* **WORK ITEM**
Of the entries below, repeat exactly only those lines from the one containing "Open the Oldest First sorting dropdown" through the last line, with pictures omitted.

Stored items:
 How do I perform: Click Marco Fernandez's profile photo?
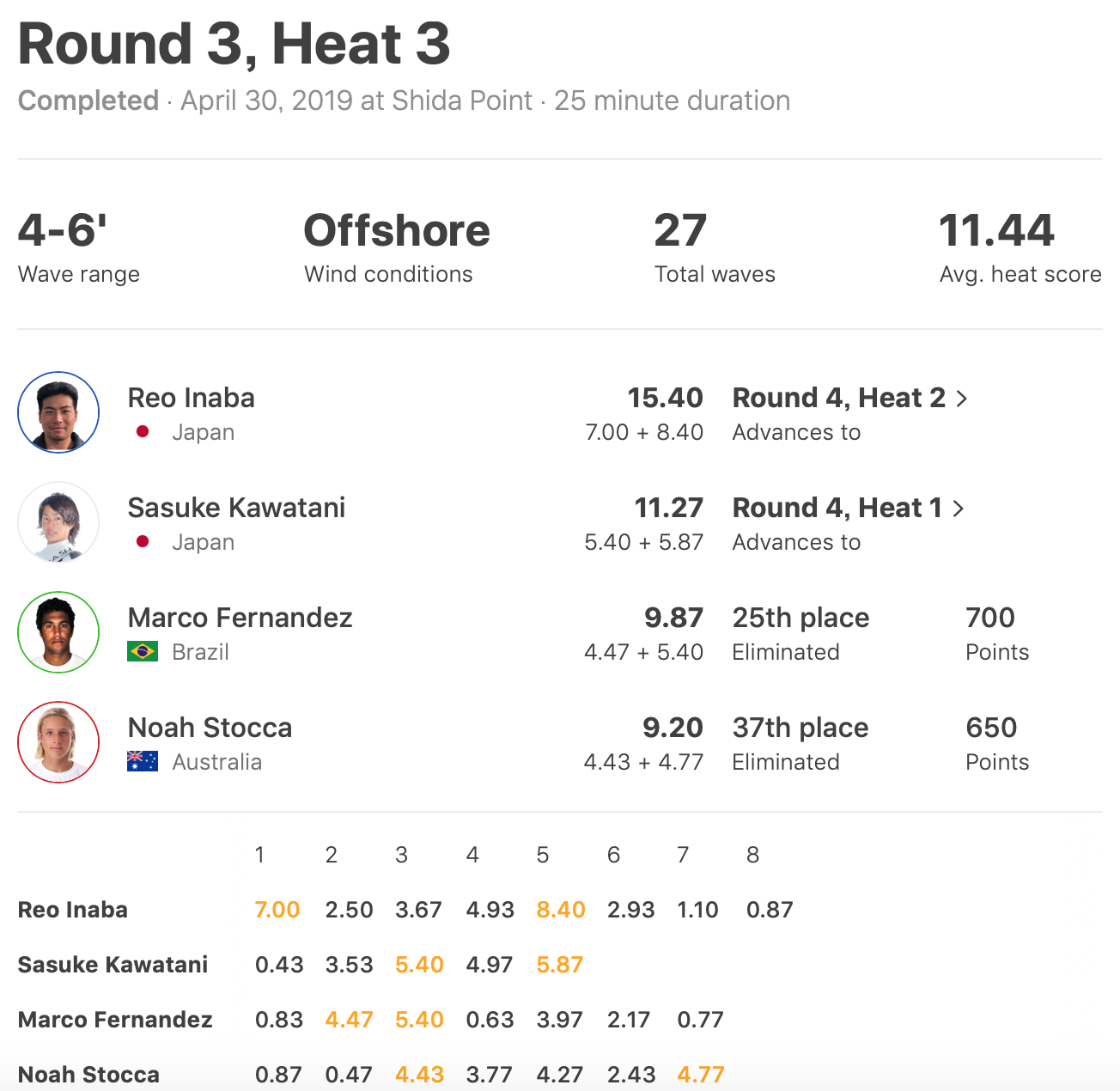58,632
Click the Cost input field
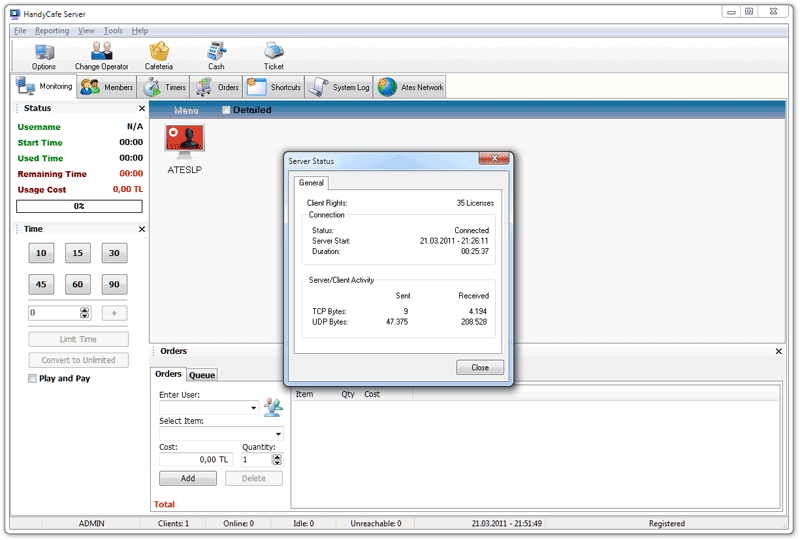 click(195, 460)
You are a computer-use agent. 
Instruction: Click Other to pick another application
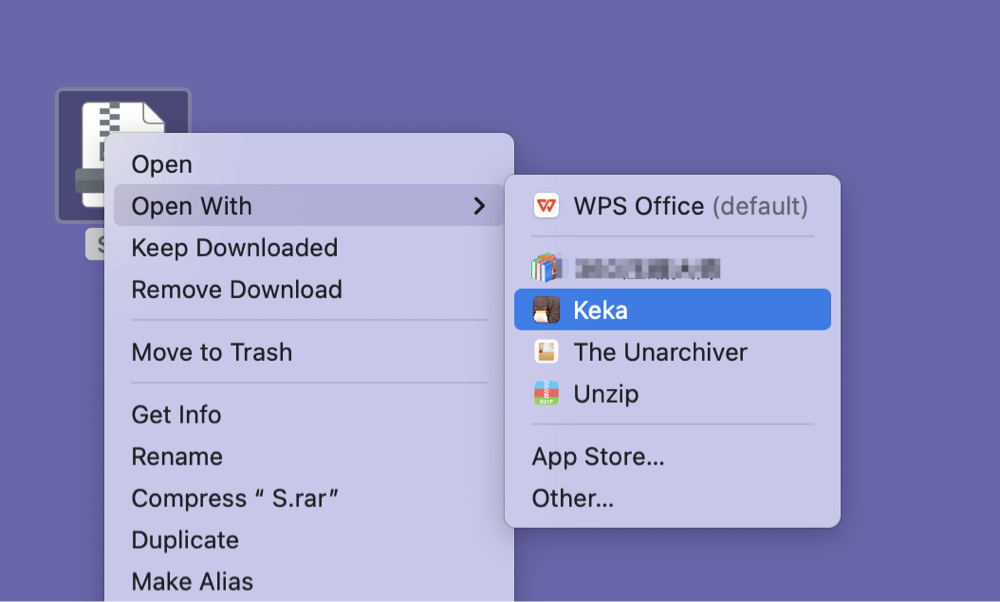pyautogui.click(x=572, y=498)
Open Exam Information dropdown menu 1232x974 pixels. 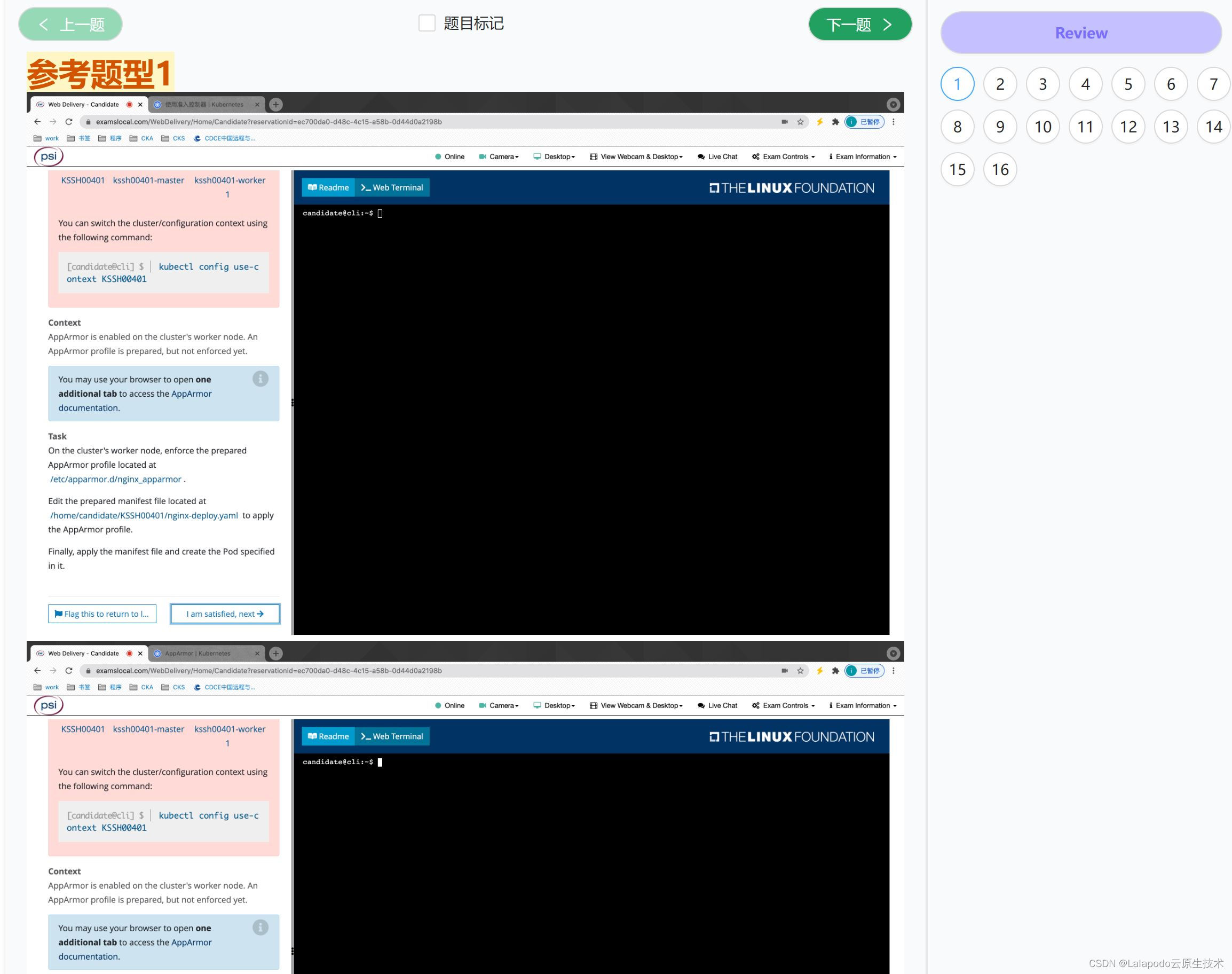[863, 157]
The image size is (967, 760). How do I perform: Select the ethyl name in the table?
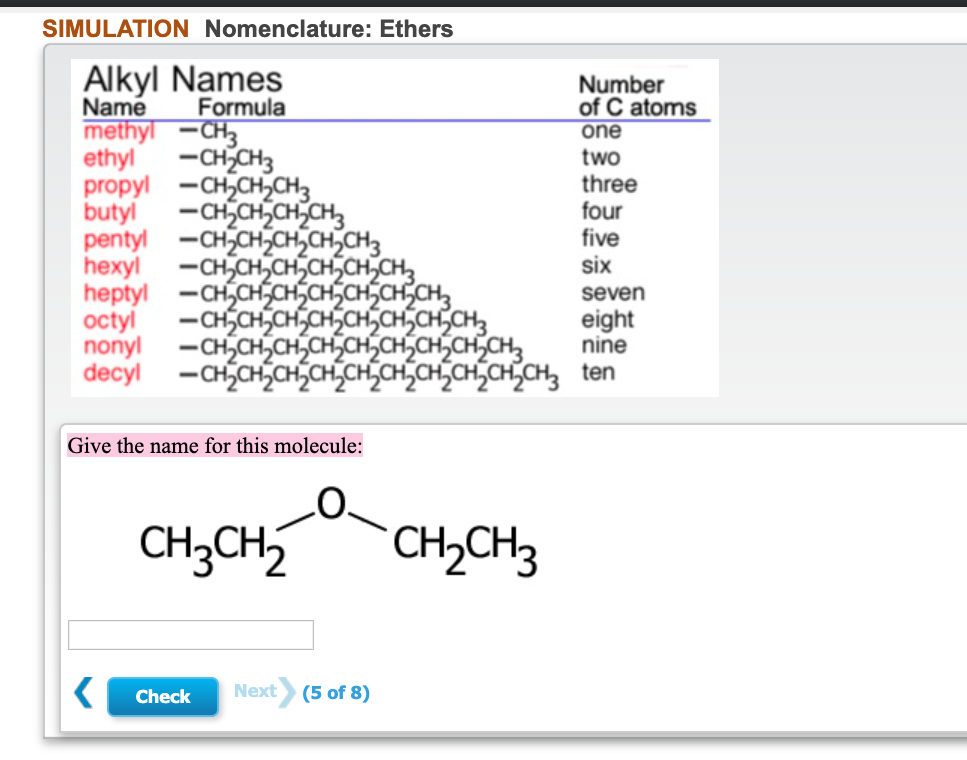click(103, 157)
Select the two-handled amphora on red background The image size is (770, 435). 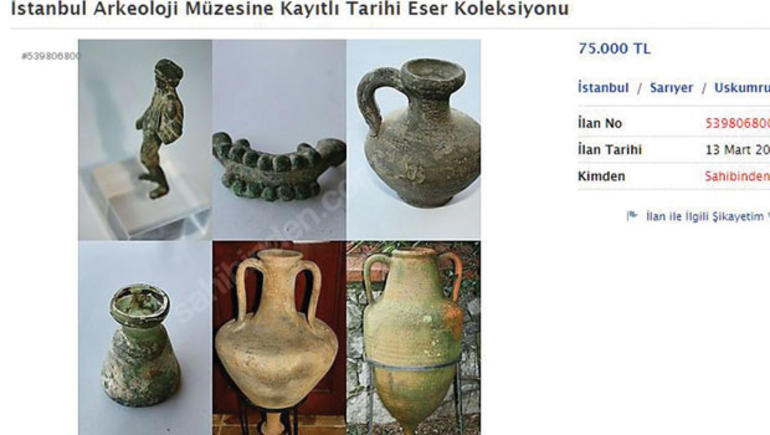point(279,338)
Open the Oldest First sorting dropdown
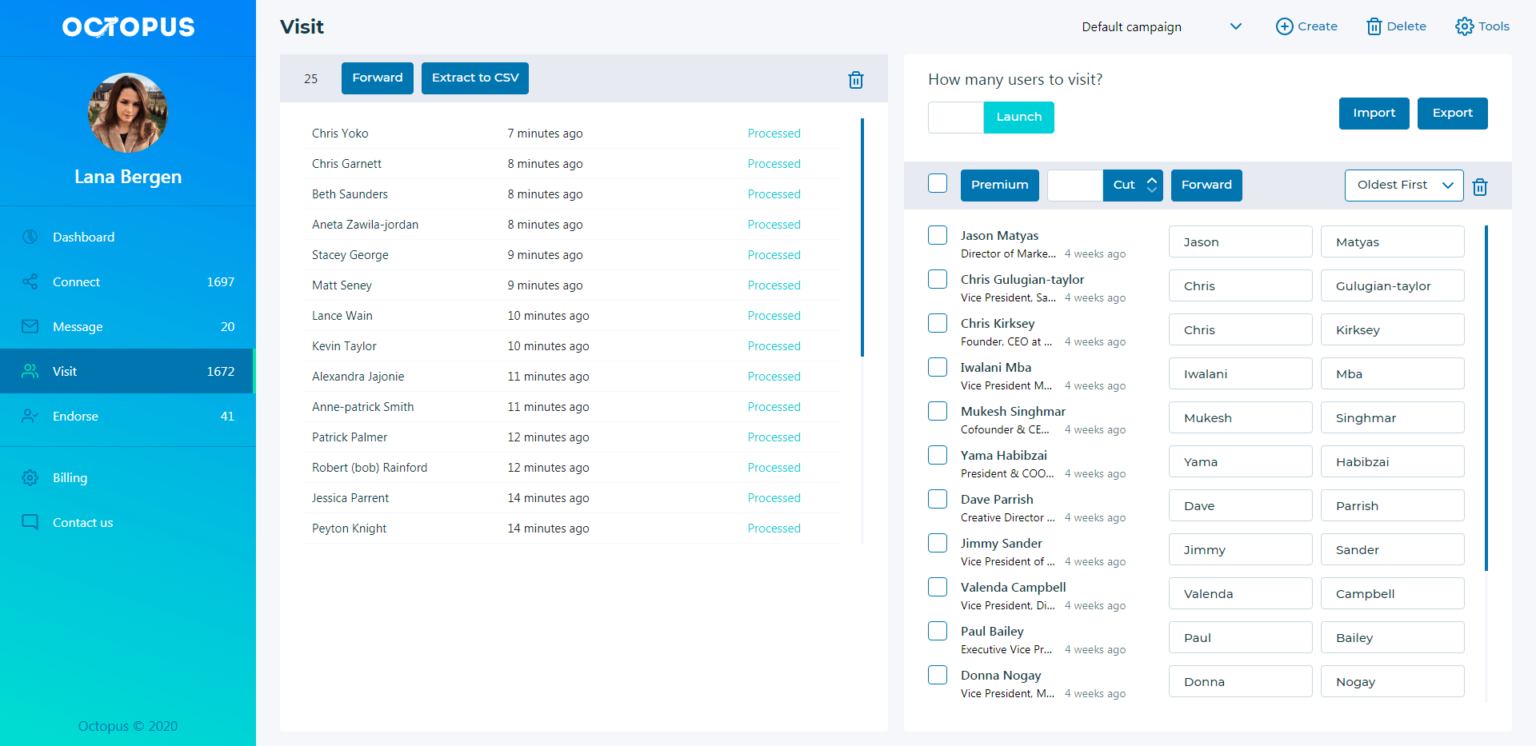1536x746 pixels. click(1404, 185)
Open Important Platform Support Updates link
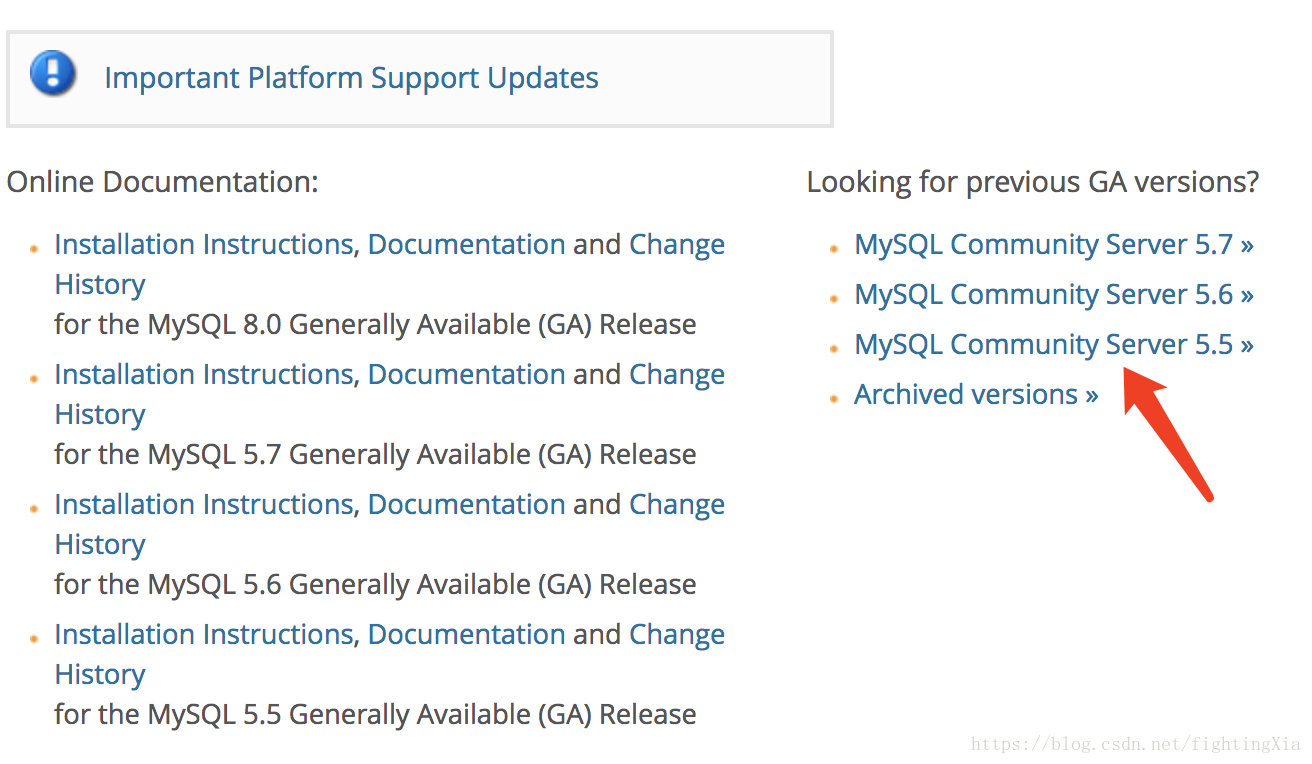The height and width of the screenshot is (764, 1312). (351, 78)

* **TASK OUTPUT**
Open the Oldest First sorting dropdown
1536x746 pixels. click(1404, 185)
Open Important Platform Support Updates link
The height and width of the screenshot is (764, 1312). (351, 78)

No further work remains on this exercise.